Brollly - Startup #1: From Character Debugging to First Product Launch

#startups#12-startups

As some of you may remember, I wrote last time about my need to address my weakest spot in my startups journey - the fact that I have never earned $1 online on any of my side projects. Here is my first update, or what I call a soft launch 🙂 There are still a few loose ends that I need to take care of before officially launching, but I can share where I am with my first startup.

But firstly, let’s address the elephant in the room - the time dilation. It definitely took me more than 1 month, and there are very good reasons for that, mostly of personal nature which I’ll keep private for now. What matters is what this extra time taught me more about shipping products.

In my opinion the original 12 startups in 12 months challenge was meant to be a framework, not a prison. While the timeline stretched longer than planned, the core goal remained unchanged: breaking through that psychological barrier of launching something that people would actually pay for.

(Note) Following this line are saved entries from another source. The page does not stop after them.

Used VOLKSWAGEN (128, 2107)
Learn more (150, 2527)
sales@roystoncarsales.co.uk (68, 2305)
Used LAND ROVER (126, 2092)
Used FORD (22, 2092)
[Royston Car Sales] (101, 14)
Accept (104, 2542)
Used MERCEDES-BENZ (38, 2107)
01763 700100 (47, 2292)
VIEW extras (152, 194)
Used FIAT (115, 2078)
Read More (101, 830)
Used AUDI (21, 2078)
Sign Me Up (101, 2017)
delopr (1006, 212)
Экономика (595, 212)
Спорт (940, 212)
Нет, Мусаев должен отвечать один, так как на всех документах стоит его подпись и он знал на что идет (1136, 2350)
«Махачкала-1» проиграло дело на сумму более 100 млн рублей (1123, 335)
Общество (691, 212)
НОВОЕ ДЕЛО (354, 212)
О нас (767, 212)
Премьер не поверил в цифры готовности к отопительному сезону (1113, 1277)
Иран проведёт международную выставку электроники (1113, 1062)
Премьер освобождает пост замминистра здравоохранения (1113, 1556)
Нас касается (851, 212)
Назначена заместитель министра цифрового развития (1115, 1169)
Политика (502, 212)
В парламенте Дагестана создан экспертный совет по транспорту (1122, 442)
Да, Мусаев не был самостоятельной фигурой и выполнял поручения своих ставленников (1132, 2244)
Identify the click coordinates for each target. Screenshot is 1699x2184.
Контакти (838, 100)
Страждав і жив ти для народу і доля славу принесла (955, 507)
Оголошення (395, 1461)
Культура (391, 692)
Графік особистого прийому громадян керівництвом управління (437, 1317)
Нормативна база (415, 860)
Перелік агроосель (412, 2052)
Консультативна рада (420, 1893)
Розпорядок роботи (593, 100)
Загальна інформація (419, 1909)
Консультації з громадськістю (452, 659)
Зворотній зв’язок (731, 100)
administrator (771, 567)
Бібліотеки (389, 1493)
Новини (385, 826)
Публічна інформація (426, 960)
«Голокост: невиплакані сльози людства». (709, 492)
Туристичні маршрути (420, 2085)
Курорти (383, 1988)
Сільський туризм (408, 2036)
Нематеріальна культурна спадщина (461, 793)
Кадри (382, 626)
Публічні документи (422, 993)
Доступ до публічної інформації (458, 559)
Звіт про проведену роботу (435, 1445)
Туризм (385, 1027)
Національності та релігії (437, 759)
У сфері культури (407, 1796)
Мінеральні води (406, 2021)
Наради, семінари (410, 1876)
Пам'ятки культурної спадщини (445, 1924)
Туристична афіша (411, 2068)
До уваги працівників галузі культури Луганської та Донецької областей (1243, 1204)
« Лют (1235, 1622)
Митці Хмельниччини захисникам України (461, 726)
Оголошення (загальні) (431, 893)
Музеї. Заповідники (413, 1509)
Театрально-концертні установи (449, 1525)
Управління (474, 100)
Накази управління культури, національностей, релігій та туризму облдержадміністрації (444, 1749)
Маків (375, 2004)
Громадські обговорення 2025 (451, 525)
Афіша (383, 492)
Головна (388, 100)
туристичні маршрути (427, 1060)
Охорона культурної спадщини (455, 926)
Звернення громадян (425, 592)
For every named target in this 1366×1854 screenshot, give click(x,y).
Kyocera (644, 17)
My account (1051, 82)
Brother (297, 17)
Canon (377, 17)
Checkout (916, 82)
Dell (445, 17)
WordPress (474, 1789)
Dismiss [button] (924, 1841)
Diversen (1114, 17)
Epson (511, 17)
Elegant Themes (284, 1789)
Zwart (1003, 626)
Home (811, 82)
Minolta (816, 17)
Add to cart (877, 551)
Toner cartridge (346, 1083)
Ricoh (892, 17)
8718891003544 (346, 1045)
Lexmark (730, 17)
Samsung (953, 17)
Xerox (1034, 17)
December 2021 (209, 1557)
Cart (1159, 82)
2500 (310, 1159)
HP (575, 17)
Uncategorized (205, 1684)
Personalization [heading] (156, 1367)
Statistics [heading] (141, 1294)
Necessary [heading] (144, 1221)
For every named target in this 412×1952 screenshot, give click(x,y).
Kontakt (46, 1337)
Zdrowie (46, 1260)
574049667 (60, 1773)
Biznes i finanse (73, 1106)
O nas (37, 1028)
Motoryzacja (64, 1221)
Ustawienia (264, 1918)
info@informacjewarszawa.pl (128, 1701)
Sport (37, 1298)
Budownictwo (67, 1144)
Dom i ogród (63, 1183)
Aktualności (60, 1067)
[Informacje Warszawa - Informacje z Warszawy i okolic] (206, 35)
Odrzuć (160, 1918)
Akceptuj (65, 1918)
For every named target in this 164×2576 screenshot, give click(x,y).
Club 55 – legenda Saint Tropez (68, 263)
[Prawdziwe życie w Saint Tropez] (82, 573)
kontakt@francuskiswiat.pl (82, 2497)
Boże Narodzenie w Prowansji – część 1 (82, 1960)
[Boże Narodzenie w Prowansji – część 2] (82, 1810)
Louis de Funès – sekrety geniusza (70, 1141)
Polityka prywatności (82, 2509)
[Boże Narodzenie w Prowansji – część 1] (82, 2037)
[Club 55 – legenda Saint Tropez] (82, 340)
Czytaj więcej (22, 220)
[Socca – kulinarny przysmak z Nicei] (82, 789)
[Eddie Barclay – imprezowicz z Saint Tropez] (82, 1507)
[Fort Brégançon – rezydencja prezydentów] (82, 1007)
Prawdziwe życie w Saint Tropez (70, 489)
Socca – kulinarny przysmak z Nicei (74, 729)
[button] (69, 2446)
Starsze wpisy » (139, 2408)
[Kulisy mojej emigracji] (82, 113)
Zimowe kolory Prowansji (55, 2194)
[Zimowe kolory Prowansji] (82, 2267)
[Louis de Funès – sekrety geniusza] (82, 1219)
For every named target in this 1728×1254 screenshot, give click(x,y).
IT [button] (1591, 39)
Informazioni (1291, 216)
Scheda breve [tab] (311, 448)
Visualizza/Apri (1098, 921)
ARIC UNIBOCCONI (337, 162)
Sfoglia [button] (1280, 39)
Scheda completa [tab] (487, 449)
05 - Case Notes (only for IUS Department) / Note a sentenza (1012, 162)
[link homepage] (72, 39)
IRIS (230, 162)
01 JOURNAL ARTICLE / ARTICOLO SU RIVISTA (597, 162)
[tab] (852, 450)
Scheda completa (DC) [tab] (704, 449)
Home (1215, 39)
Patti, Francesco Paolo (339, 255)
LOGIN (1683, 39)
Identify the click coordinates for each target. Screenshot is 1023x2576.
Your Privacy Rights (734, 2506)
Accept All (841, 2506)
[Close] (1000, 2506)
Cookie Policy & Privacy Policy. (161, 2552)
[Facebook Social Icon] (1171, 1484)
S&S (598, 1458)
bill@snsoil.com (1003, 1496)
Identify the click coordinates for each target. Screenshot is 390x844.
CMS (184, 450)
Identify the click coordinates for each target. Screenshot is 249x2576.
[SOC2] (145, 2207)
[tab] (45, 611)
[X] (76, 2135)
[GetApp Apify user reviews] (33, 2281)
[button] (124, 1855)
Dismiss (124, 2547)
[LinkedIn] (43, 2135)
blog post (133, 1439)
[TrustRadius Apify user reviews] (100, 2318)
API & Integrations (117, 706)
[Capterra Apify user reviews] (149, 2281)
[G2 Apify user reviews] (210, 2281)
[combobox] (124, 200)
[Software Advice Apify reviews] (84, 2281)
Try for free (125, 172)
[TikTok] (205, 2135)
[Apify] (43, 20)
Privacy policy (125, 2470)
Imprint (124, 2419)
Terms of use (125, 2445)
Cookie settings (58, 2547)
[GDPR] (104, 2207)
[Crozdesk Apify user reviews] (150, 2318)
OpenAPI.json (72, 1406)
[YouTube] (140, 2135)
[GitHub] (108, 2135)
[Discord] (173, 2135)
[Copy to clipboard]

And you know what? That’s exactly what I’ve been working on, a tool that solves a real problem I’ve faced countless times as a contracting developer.

Startup #1

May I introduce you to Brollly - Where fonts meet colours, beautifully - a tool that I created to help developers (maybe designers too 🤞) to generate basic design system for their new online project. Simple Space bar click generates three new colours and a set of fonts: one for headings and one for body. You can then see a live preview of the values calculated by the system: colour palette, typography and basic components, and all in the context of your own wording.

Why Brollly?

When I was looking through my ideas journal for the first startup to tackle, I had a few criteria in mind:

  1. It had to be something I deeply understood the problem space of
  2. The scope needed to be manageable enough to actually ship
  3. There needed to be a clear path to monetisation

Brollly checked all these boxes. As a contractor, I’ve faced this problem countless times - not every client has budget for a designer, specially when you deal with early, pre-seed startups, yet they still expect a professional look. I knew exactly what the minimum viable solution needed to look like. There is a first blog post coming up for Brollly where I go into more details of what it is and how it works. Here I just want to highlight that the main reason to build Brollly was a personal experience as a contractor: often client would come to build a prototype, and 9 out of 10 would have no designer on the project, not to mention budget to hire one. It was then expected that we, as developers, would somehow magically create a professional-looking interface while focusing on the core functionality.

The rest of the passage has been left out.